Any agreed developments in the scope of our work as the engagement progresses will be recorded in writing and will be subject to the terms set out in this letter unless otherwise agreed in writing.
This engagement letter covers only the work under clause 3.3 of the CVR. It does not cover any assistance in your reaching agreement with Starbev Sàrl and Starbev LP in relation to the amount of any Earnout Consideration. If we are instructed to assist you in connection with any further work, we will agree the parameters under which we will operate and set out our responsibilities in an addendum to this letter...
2 Reporting
During the course of the engagement we may supply oral, draft or interim advice or reports or presentations of our interim findings to Ms. Randon or an authorised ABI representative identified in writing by Ms. Randon.
Following completion of our work we shall report formally in writing to Ms. Randon
Our report(s) will present the findings of our work for the purpose of assisting you with your enquiries in connection with the proposed Engagement.
3 Timetable
A provisional timetable for the delivery of our services is as follows, together with the assumptions on which it is based. We shall use all reasonable endeavours to meet this timetable.

######

## EXERCISE REQUIREMENTS
Reproduce the engagement letter excerpt word for word, from start to end. The data that comes next is separate material, unrelated to the engagement letter excerpt.

######

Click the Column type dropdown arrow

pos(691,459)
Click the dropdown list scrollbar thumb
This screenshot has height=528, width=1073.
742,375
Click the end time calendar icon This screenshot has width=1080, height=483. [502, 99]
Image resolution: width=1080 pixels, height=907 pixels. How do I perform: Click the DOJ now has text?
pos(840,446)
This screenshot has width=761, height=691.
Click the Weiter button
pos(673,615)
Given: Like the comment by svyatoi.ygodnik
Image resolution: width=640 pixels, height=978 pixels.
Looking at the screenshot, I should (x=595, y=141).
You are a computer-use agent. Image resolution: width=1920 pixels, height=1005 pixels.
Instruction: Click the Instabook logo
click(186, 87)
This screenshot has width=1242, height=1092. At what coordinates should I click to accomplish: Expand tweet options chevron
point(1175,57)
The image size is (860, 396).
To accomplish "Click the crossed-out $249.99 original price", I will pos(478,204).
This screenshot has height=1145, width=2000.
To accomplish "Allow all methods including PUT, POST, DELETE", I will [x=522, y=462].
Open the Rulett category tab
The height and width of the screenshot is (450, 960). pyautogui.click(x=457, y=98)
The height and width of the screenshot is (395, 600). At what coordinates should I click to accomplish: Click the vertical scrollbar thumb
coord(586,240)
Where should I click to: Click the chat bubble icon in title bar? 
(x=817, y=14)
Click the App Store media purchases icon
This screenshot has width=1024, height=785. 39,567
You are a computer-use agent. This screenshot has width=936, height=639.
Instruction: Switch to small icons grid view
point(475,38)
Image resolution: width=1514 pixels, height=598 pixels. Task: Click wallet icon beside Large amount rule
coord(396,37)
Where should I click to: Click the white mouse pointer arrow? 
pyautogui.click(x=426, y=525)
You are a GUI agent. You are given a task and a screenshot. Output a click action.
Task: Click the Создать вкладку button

######

## TASK OUTPUT
Any agreed developments in the scope of our work as the engagement progresses will be recorded in writing and will be subject to the terms set out in this letter unless otherwise agreed in writing.
This engagement letter covers only the work under clause 3.3 of the CVR. It does not cover any assistance in your reaching agreement with Starbev Sàrl and Starbev LP in relation to the amount of any Earnout Consideration. If we are instructed to assist you in connection with any further work, we will agree the parameters under which we will operate and set out our responsibilities in an addendum to this letter...
2 Reporting
During the course of the engagement we may supply oral, draft or interim advice or reports or presentations of our interim findings to Ms. Randon or an authorised ABI representative identified in writing by Ms. Randon.
Following completion of our work we shall report formally in writing to Ms. Randon
Our report(s) will present the findings of our work for the purpose of assisting you with your enquiries in connection with the proposed Engagement.
3 Timetable
A provisional timetable for the delivery of our services is as follows, together with the assumptions on which it is based. We shall use all reasonable endeavours to meet this timetable.